Но Севель считала, что беспокоиться есть о чём – она скучала по Ване. Правда, до самого момента выписки не нашла в себе силы толком задуматься о том, каково ему там без мамы. Младший сын требовал слишком много внимания. Он неплохо ел, вёл себя в меру активно, со вкусом спал и охотно махал конечностями, врачи были им довольны и подбадривали «мамашу» пожеланиями «чтоб всё было ещё лучше».
В больнице Севель совершенно неожиданно открыла для себя странный и сугубо временный, но всё же источник дохода. В её палату никого не впускали, но самой Севель разрешено было выходить в коридор сколько душенька пожелает. Там поджидали женщины, и одна из них предложила денег в благодарность за то, что мать двух сыновей даст подержать себя за руку. А её соседка тут же посулила втрое больше, если Севель отдаст ей лоскуток своей одежды.
Растерявшаяся Севель объяснила, что одежды у неё не так уж много, да и странно это как-то. «В чём беда?!» – воскликнула приободрившаяся дама и принесла роженице свою футболку, а также сумму, которую прежде, в мастерской, Севель зарабатывала только за три месяца. Ошалев слегка, мать двоих сыновей обещала, что поносит футболку до вечера, а потом отдаст владелице. Когда, честно отходив в чужой одежде полдня, она вынесла её в коридор, там уже поджидали четыре другие женщины. Они были согласны, чтоб Севель надела их вещи одновременно, но с условием, что хотя бы часть времени их футболка, майка, носок и шарфик будут обязательно касаться кожи счастливицы. Деньги они отдали сразу, и Севель вдруг ощутила себя безумно богатой. Теперь у неё в руках был разом прежний годовой заработок, да с избытком, и в случае чего на эту сумму уже можно было бы снять комнату, например…
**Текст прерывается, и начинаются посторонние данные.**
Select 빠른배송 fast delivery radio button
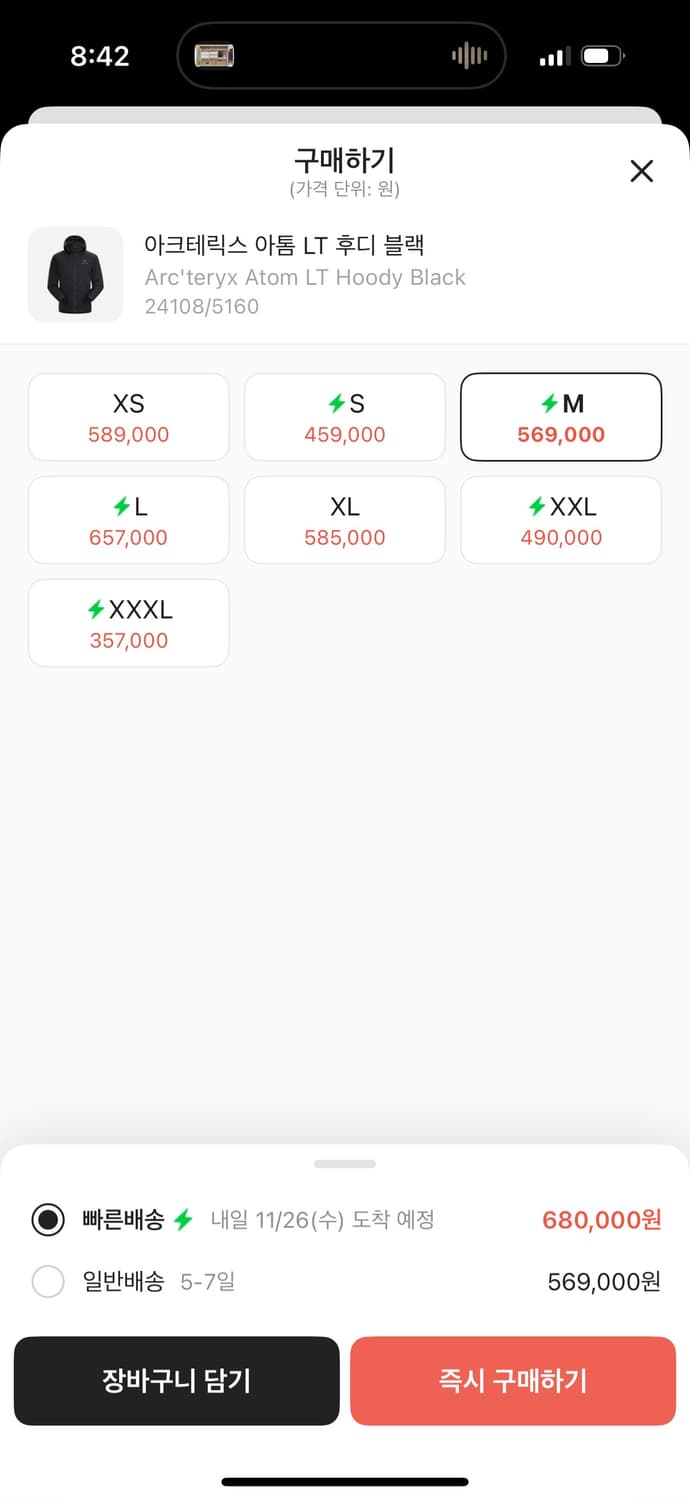The image size is (690, 1500). (48, 1220)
Впрочем, теперь она уже почти не боялась. Двое сыновей – это всё-таки аргумент.
Каждая из жён Нумерия сочла своим долгом обязательно посетить Севель в больнице, Нера и Радель – даже не по разу. Зашла и Фруэла. Она долго разглядывала малыша, сосредоточённо спящего в кроватке, утыканной датчиками, а потом со вздохом отошла к окну.
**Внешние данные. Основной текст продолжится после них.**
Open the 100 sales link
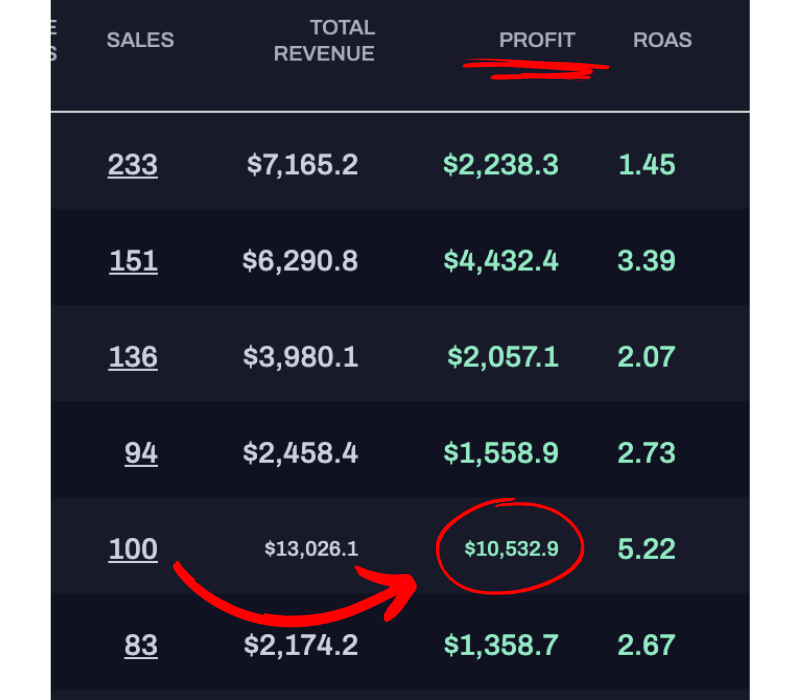 133,549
– Ты сама решила, что я его хочу придушить, или тебя Аника настращала? От меня ни на шаг не отходишь.
– Аника велела, но я вовсе не думаю, что ты…
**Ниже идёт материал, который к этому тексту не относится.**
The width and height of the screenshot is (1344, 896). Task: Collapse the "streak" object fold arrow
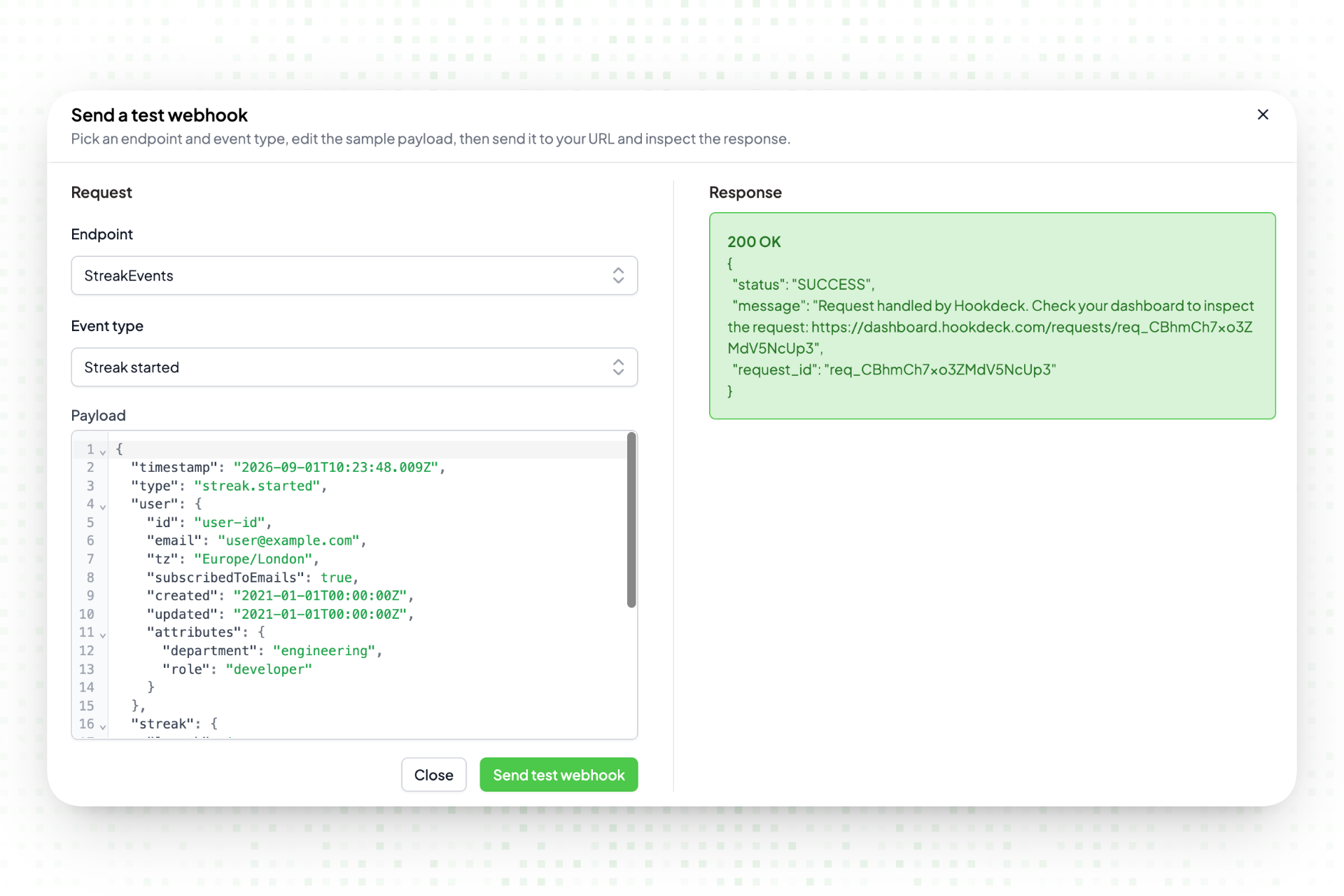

– О да, ты у нас правильная девочка и выполняешь всё, что тебе скажут! Да я не в обиде. Бабы действительно бывают очень разные. Есть и такие, которые придушат мальчонку и не поморщатся. Но я, видишь ли, не думаю, что мне это поможет. Ведь от этого у меня самой не родится сын, верно? – Она усмехнулась. – Я заметила этих дур, которые дежурят под твоей дверью. Если бы примета работала, мы все уже отродили бы нашему мужу по сыну. По крайней мере, Аника, Лира и Нера точно бы это сделали, они у тебя всё время торчат. И Прима. Она к тебе зачастила.